Pourquoi ? Pour notre auteur, c’est l’égalité leur fait espérer, mais le quotidien les rends « faibles ».
Cette égalité va en effet faire naître plusieurs obstacles et elle ne peut pas être parfaite. De plus, comme il est dit plus haut, les hommes veulent toujours plus, donc « les hommes ne fonderont jamais une égalité qui leur suffise. ». Le problème de l’égalité c’est que la société démocratique donne le même statut à tout le monde. Les citoyens n’ont plus besoin des autres, cela va entraîner une dé-socialisation de l’homme. Tocqueville émet ensuite l’hypothèse suivante : admettons qu’il y ait une égalité parfaite entre les hommes, il y aurait « l’inégalité des intelligences » qui ne peut pas être contrôlée par les hommes puisque c’est du ressort de Dieu.
Tocqueville fait ainsi une allégorie de l’égalité : « Sans cesse ils croient qu’ils vont la saisir, et elle échappe sans cesse à leurs étreintes. Ils la voient d’assez près pour connaître ses charmes, ils ne l’approchent pas assez pour en jouir, et ils meurent avant d’avoir savouré pleinement ses douceurs ». L’égalité est donc, finalement, un principe qui semble très difficile à atteindre.
Par ailleurs, Tocqueville compare la France et les États-Unis sur le point suivant : en France les gens se suicident, alors qu’au États-Unis « la démence » est plus commune. Quelle en est la cause ? La recherche incessante du bonheur, de la jouissance, l’envie des biens matériels, la peur de la mort, l’égalité, la liberté ?
Tocqueville parle de « passion du bien-être matériel », or la passion, si on reprend la philosophie stoïcienne, est dangereuse si on ne sait pas la contrôler. La passion est opposée à la raison, or « leur raison fléchit » ce qui rend ces hommes faibles, d’où la démence.

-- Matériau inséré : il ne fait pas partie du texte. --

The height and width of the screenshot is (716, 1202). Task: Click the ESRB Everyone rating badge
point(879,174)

Dans le dernier paragraphe de ce chapitre, Tocqueville va comparer les « temps démocratiques » et les « siècles d’aristocratie », comme au chapitre XVII « De quelques sources de poésie chez les nations démocratiques ». Pour Tocqueville il y a plus de personnes dans les temps démocratiques qui veulent la jouissance mais peu y arrivent, tandis que dans les siècles d’aristocratie, moins de gens voulaient cette jouissance, mais proportionnellement, ils étaient plus nombreux à l’atteindre.

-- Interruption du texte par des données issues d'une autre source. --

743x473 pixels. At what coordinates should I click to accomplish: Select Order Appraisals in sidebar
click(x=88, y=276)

Ainsi, dans ce chapitre, Tocqueville fait un travail de philosophe : il voit que certains sont heureux, d’autres non ; il pose des problèmes, analyse et essaie de comprendre.

Les jouissance matérielles permettent aux hommes d’échapper quelques temps à leur condition et l’égalité, leur fait croire qu’ils peuvent chacun y accéder, alors que ce n’est qu’une illusion.
Tocqueville ne veut pas revenir en arrière, mais pense que la démocratie peut, à force de vouloir trop d’égalité et de liberté, se retourner contre nous. C’est ce qu’il se passe ici, à force de trop croire en l’égalité, aux biens matériels, cela amène les hommes à la démence.